***** Records for this task *****

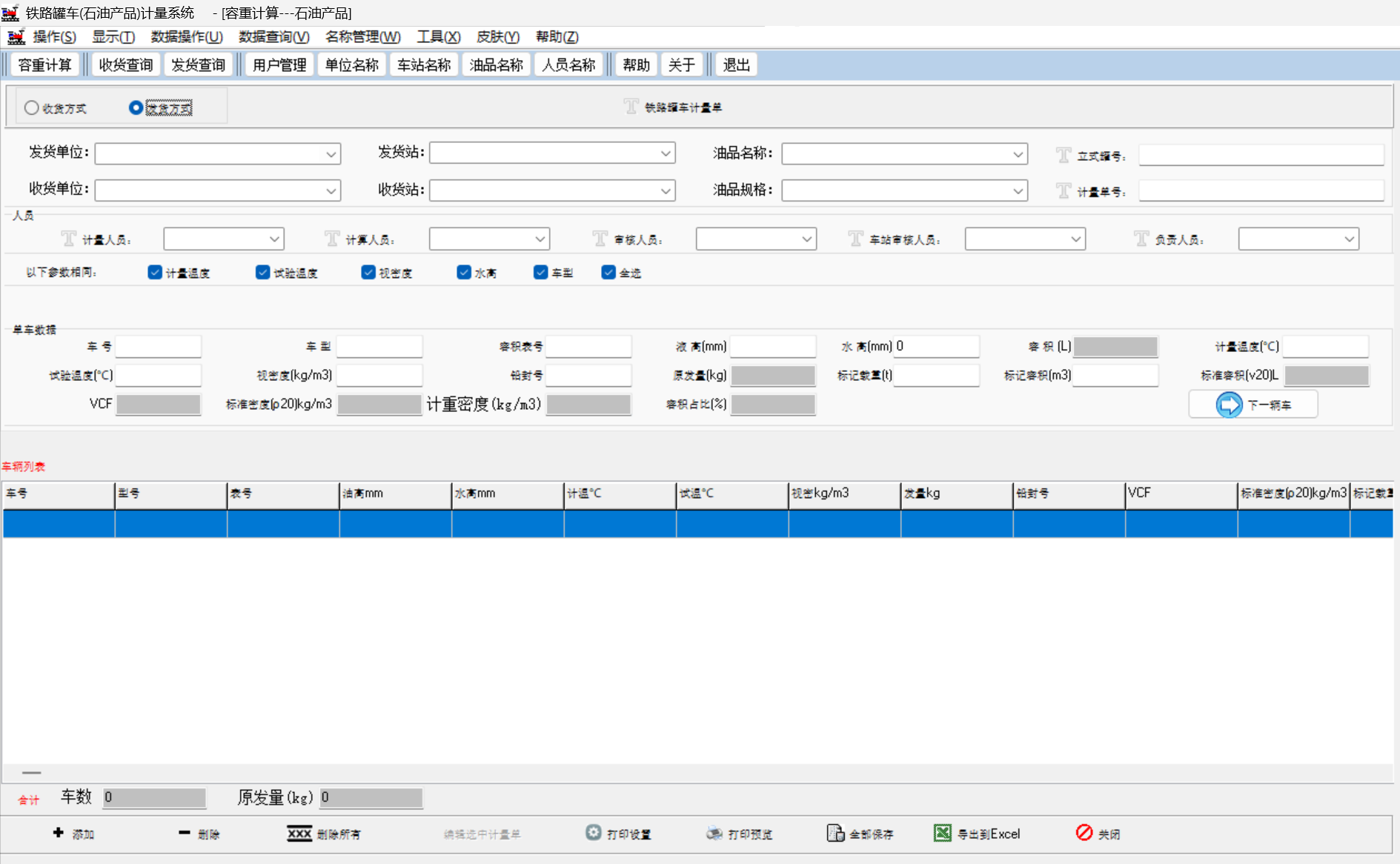Uncheck the 水高 checkbox
The height and width of the screenshot is (864, 1400).
pyautogui.click(x=464, y=273)
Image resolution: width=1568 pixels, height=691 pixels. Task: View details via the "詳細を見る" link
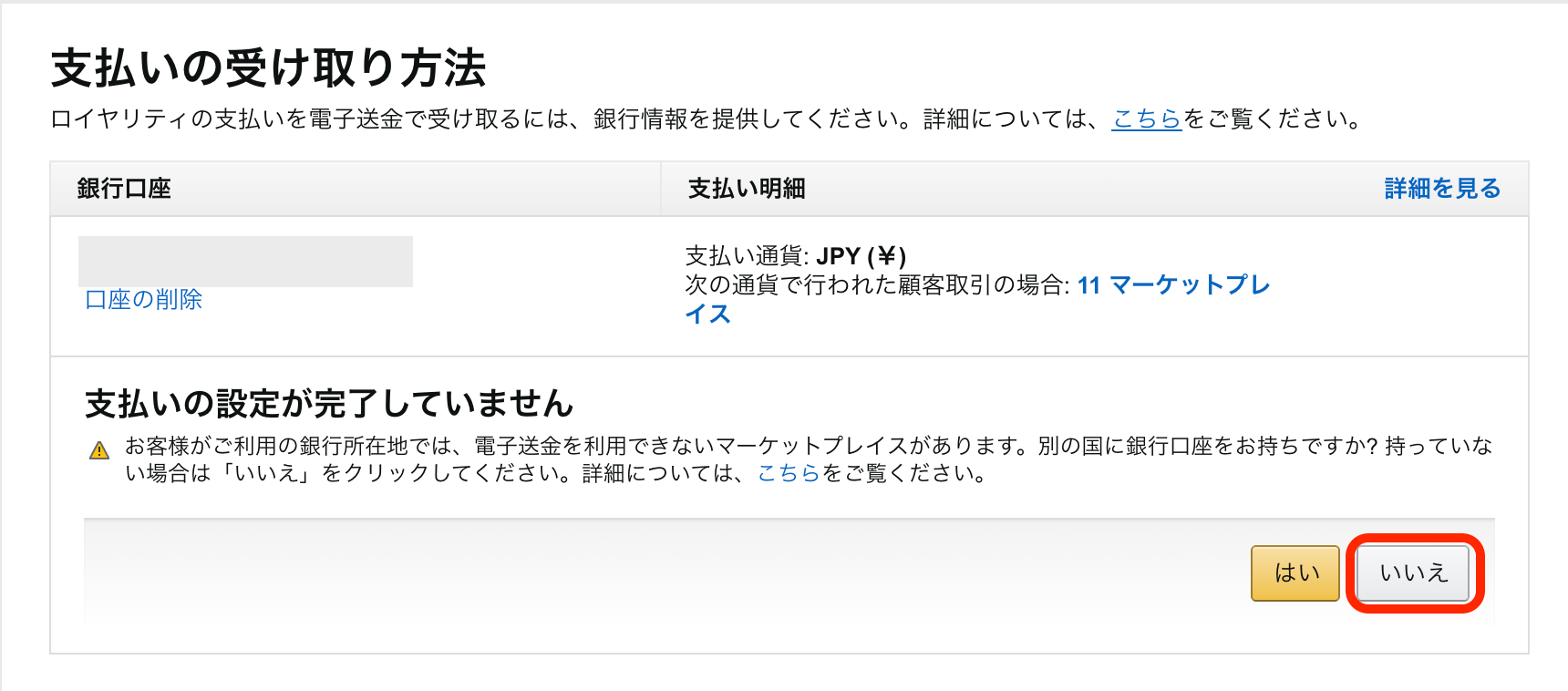tap(1440, 189)
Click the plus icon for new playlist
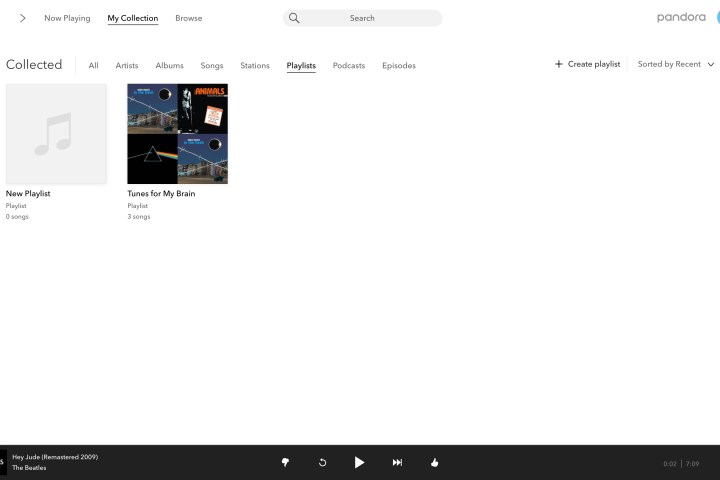 559,64
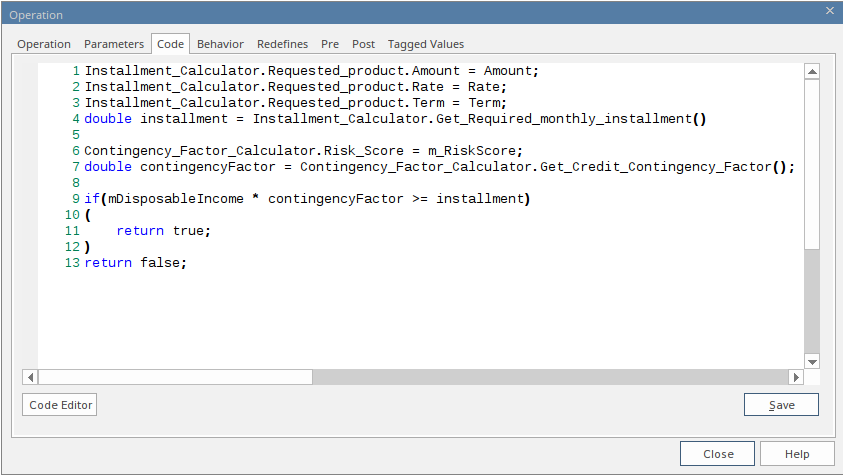Click the vertical scrollbar down arrow
Screen dimensions: 843x475
click(x=812, y=361)
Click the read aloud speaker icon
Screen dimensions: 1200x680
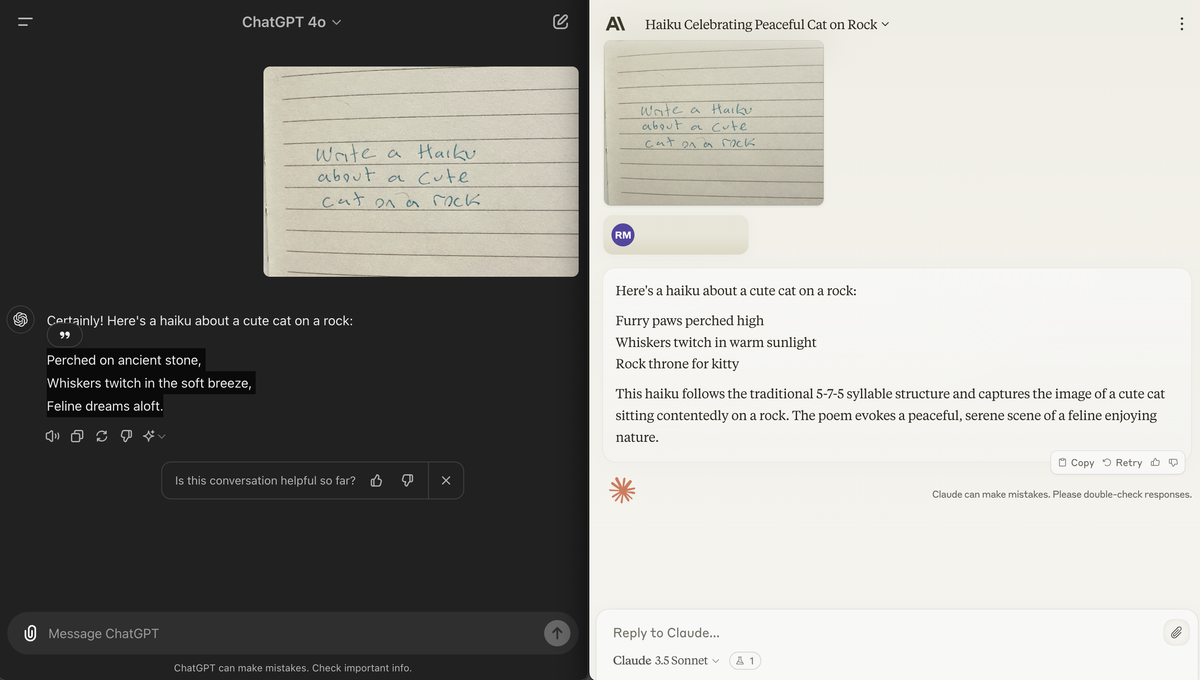point(51,435)
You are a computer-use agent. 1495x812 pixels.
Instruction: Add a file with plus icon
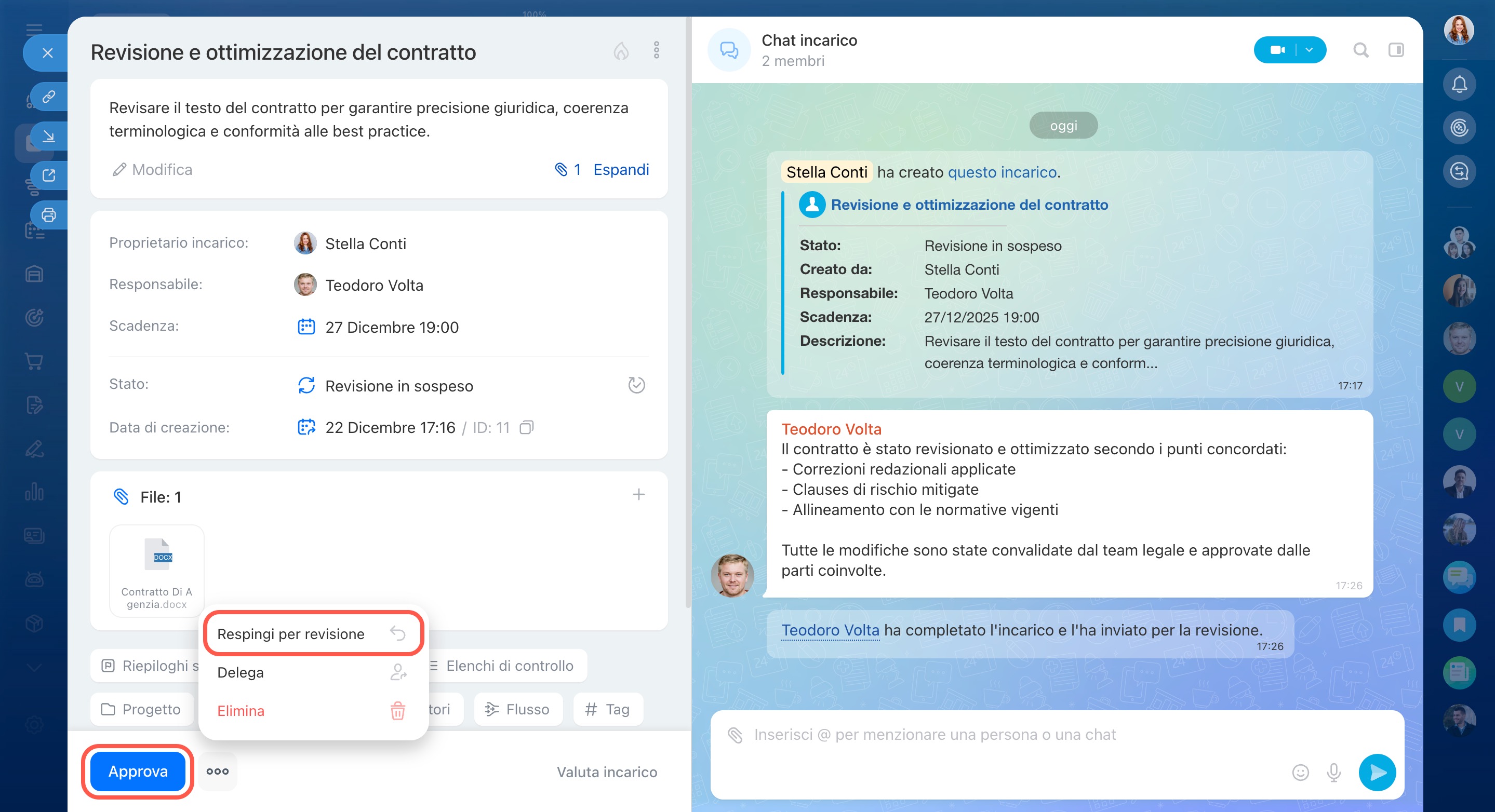pos(638,495)
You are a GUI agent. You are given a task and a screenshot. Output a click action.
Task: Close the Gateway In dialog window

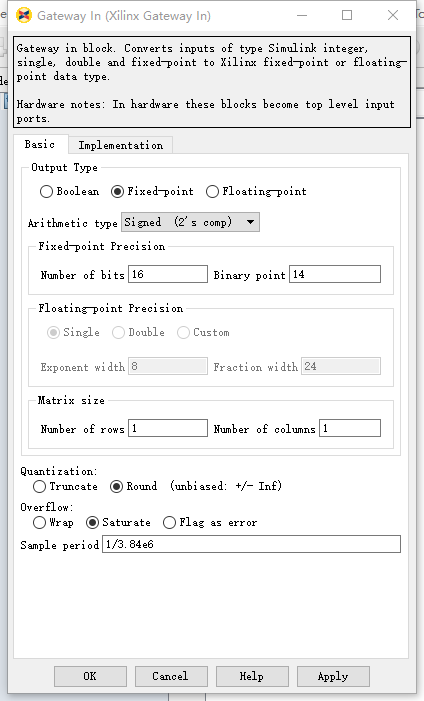click(393, 15)
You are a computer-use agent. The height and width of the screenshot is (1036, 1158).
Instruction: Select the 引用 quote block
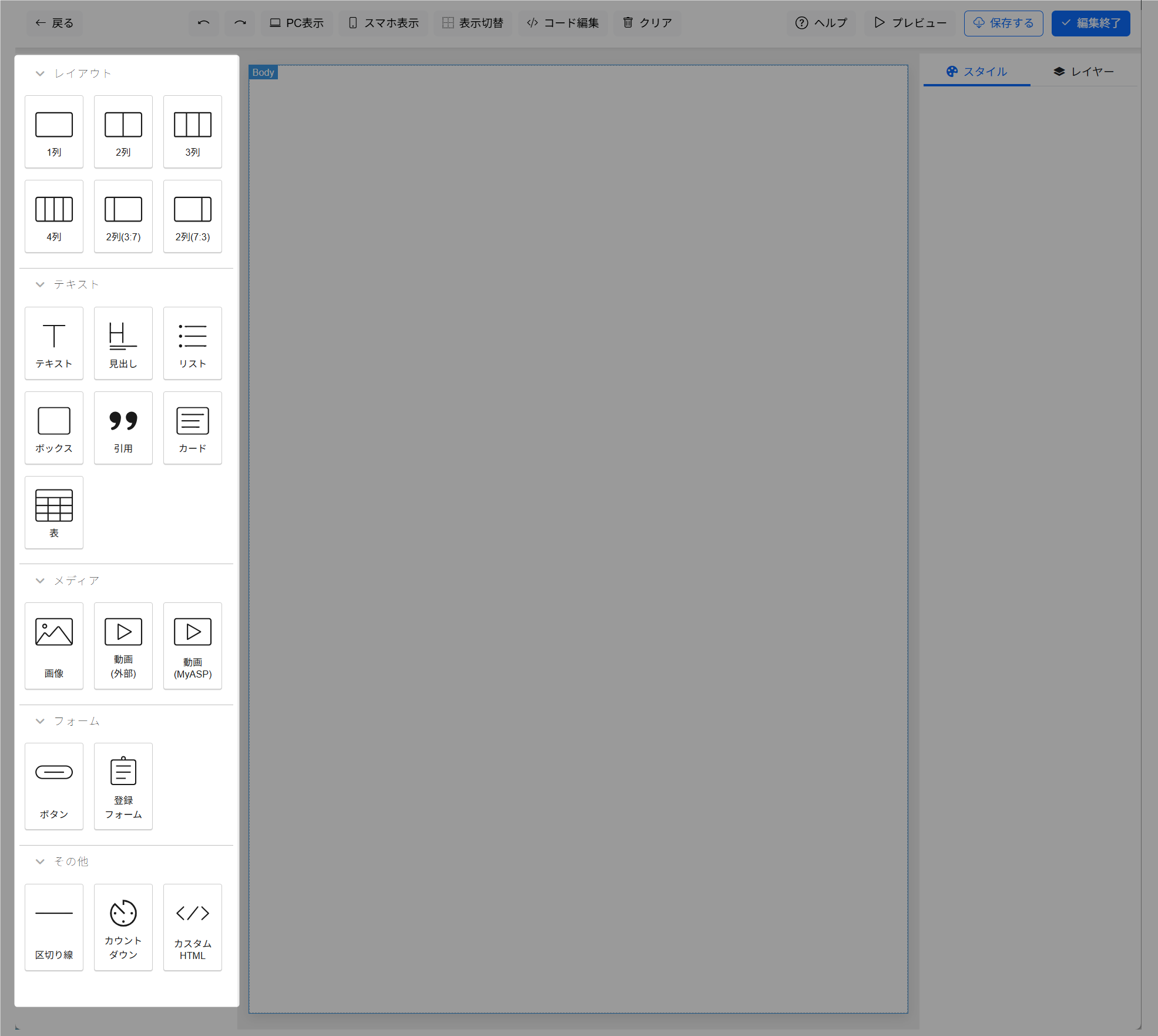[123, 428]
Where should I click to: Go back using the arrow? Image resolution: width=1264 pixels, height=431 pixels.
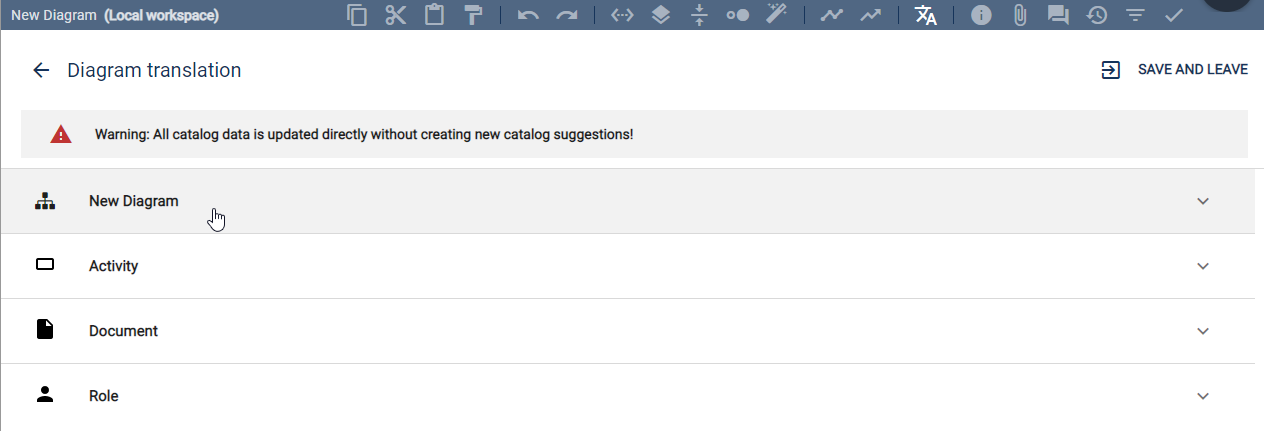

*****

Stated goal >> Rewrite all of the entries above, swapping every "icon" for "button" and keeping everything else the same. Leave the pictures out.

The completed task >>
Uncheck the 水高 checkbox
The height and width of the screenshot is (864, 1400).
pyautogui.click(x=464, y=273)
Image resolution: width=1568 pixels, height=691 pixels. Task: View details via the "詳細を見る" link
tap(1440, 189)
Click the plus button for new playlist
 559,64
Click the vertical scrollbar down arrow
Screen dimensions: 843x475
click(x=812, y=361)
Click the read aloud speaker button
Screen dimensions: 1200x680
point(51,435)
You are a computer-use agent. 1495x812 pixels.
Instruction: Add a file with plus button
pos(638,495)
You are a GUI agent. You are given a task and a screenshot. Output a click action.
Task: Close the Gateway In dialog window

click(393, 15)
You are a computer-use agent. The height and width of the screenshot is (1036, 1158).
Instruction: Select the 引用 quote block
[123, 428]
Where should I click to: Go back using the arrow? Image resolution: width=1264 pixels, height=431 pixels.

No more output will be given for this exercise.